Tunisie/ Tourisme alternatif : Enquête sur un secteur plein de promesses, mais en mal d’incitations
Voyager autrement en Tunisie c’est possible ! Si la Tunisie est réputée comme étant une des meilleures destinations pour le tourisme balnéaire… elle recèle pourtant d’autres trésors cachés dans les régions de l’intérieur du pays. Des paysages incroyables et une nature luxuriante situés dans des endroits parfois très reculés, loin des sentiers battus…
La découverte de ces espaces fait de plus en plus d’adeptes. Ainsi, depuis quelques années, des maisons d’hôtes, des gîtes, des hôtels de charme ou encore des aires dédiés au camping fleurissent à travers toute la Tunisie.
Ce secteur est appelé le tourisme alternatif… Alternatif, car il offre de nouvelles expériences, aux antipodes du tourisme classique.
Qu’est ce que le tourisme alternatif ? Où en est-on en Tunisie ? Constitue-t-il un levier de développement touristique pour la Tunisie ? Enquête sur un modèle qui a le vent en poupe.

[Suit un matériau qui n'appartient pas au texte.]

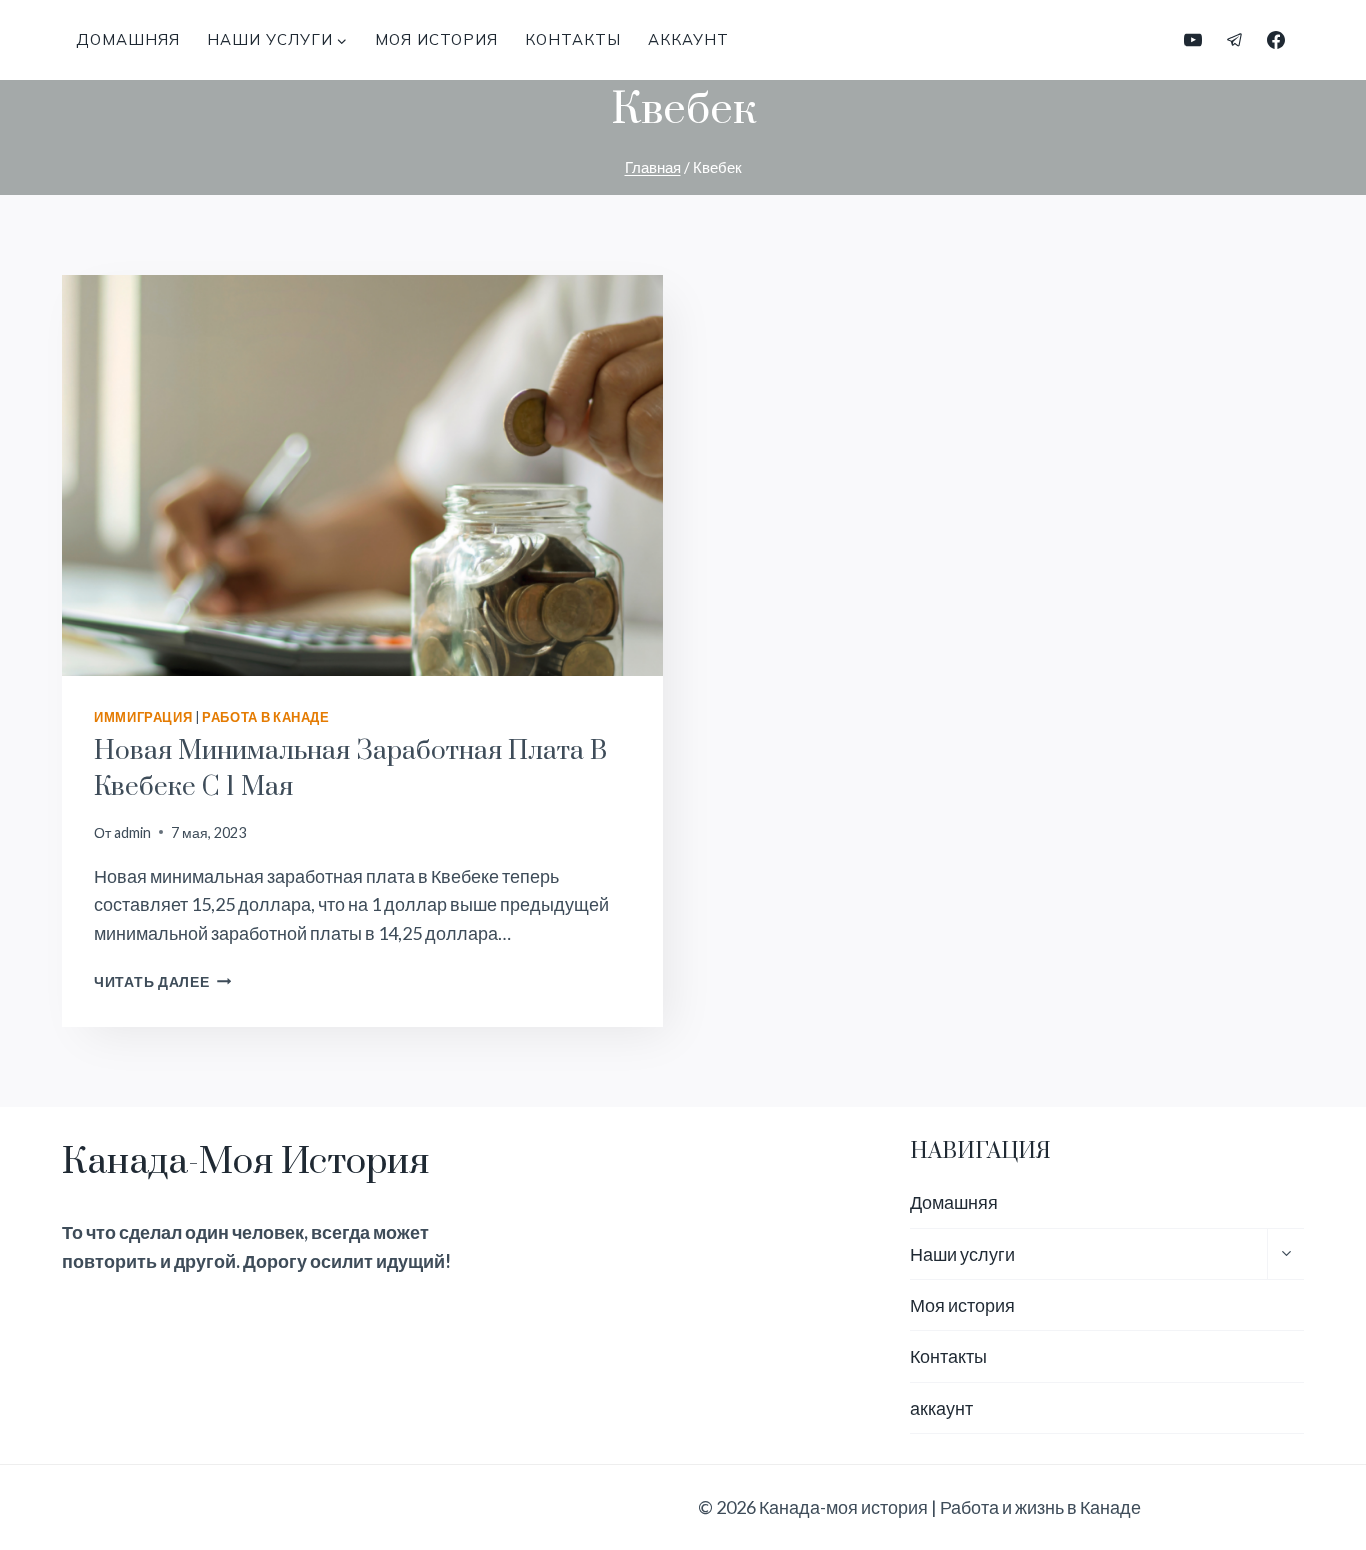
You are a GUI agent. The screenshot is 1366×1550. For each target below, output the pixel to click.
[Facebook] (1276, 40)
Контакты (573, 39)
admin (132, 832)
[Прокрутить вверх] (1314, 1468)
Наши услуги (962, 1254)
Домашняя (128, 39)
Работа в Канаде (265, 717)
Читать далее (162, 981)
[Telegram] (1235, 40)
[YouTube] (1193, 40)
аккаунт (688, 39)
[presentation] (362, 475)
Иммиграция (143, 717)
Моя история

Un nouveau segment touristique plein d’avenir
Le tourisme alternatif est aussi appelé le « Slow tourism ». Loin des hôtels de masse, des transats collés les uns aux autres et des excursion entassés dans des bus de 50 personnes, ce nouveau type de tourisme a de beaux jours devant lui… Une idée encore plus vraie au moment où la pandémie du Covid-19 contraint à la distanciation sociale et à l’isolement des individus.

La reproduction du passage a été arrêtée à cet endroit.